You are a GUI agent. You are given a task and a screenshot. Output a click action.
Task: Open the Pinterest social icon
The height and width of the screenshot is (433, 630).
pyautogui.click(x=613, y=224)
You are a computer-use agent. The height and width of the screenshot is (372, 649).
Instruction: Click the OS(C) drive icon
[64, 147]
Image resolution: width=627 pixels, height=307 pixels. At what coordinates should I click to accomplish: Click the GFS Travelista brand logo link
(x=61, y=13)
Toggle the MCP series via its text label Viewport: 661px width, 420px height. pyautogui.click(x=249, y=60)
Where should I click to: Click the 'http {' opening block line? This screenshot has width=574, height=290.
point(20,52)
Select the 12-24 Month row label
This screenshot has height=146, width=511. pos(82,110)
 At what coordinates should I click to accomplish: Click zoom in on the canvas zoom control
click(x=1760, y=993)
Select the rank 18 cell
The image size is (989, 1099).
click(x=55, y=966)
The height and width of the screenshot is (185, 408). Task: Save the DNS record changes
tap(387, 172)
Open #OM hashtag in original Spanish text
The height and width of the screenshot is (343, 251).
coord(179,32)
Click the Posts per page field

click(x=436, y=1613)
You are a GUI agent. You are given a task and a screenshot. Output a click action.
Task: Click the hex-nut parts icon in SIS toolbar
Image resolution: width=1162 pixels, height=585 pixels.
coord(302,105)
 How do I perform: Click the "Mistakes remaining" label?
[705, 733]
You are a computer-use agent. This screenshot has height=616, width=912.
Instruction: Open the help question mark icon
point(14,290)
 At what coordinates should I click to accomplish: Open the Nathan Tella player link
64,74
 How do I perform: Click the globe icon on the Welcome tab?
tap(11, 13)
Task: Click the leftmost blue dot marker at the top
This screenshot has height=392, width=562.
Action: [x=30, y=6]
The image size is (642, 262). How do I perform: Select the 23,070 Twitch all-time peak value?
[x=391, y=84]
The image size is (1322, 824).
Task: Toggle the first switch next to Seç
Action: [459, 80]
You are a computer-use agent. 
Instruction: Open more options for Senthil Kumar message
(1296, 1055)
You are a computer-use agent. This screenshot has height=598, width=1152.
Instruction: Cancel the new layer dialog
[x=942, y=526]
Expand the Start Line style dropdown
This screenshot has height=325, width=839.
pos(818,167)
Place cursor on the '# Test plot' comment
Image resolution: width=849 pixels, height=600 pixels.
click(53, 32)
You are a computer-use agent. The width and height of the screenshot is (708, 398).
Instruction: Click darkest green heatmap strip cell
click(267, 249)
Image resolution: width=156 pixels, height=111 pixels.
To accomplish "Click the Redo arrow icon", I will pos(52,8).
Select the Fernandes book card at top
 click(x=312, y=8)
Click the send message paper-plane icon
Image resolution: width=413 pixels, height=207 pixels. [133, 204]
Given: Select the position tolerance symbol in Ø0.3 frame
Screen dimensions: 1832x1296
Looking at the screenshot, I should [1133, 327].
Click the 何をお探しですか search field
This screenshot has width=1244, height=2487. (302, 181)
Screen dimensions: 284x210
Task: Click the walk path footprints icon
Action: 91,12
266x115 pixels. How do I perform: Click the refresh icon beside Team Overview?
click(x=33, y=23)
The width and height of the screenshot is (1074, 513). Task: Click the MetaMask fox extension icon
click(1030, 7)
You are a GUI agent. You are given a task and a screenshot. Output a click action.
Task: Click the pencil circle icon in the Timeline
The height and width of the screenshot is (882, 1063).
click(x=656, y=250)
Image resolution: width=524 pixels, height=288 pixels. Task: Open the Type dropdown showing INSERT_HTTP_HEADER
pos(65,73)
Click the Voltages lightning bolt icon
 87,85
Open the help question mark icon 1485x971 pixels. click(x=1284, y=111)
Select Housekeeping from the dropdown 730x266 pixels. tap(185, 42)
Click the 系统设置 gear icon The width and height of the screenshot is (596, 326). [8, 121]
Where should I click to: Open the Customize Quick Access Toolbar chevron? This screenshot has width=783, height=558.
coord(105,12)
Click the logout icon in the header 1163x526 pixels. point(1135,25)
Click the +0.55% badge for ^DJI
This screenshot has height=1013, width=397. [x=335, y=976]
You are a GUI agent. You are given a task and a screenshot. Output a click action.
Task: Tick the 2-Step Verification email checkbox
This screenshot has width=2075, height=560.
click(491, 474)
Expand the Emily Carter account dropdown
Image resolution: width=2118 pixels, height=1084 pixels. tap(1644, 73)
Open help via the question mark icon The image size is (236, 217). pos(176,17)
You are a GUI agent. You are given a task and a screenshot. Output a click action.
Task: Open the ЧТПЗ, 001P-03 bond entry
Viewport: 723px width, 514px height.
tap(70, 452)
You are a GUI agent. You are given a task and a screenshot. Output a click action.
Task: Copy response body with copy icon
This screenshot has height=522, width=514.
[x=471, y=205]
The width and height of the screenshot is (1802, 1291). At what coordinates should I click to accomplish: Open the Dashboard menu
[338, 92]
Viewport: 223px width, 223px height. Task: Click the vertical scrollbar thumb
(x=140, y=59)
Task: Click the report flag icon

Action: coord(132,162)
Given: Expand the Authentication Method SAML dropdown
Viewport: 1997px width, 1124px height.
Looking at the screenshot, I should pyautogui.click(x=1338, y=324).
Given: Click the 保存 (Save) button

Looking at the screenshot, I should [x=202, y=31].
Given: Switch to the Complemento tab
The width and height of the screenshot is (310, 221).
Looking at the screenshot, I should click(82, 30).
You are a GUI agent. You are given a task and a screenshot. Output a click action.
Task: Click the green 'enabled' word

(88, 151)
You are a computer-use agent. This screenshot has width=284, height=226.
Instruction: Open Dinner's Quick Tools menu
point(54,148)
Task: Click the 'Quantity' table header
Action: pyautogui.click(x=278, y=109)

§ **EXERCISE PROMPT**: How many lines in the items above contain the word "green"? Reply with the number only.

§ **OUTPUT BELOW**: 2